Assigned task: Can you retype every record below exactly as written?
Start of Input records
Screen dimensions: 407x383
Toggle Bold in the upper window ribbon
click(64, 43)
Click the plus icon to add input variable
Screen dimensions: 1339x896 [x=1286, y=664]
End of Input records
Your solution:
Screen dimensions: 407x383
Toggle Bold in the upper window ribbon
click(64, 43)
Click the plus icon to add input variable
Screen dimensions: 1339x896 [x=1286, y=664]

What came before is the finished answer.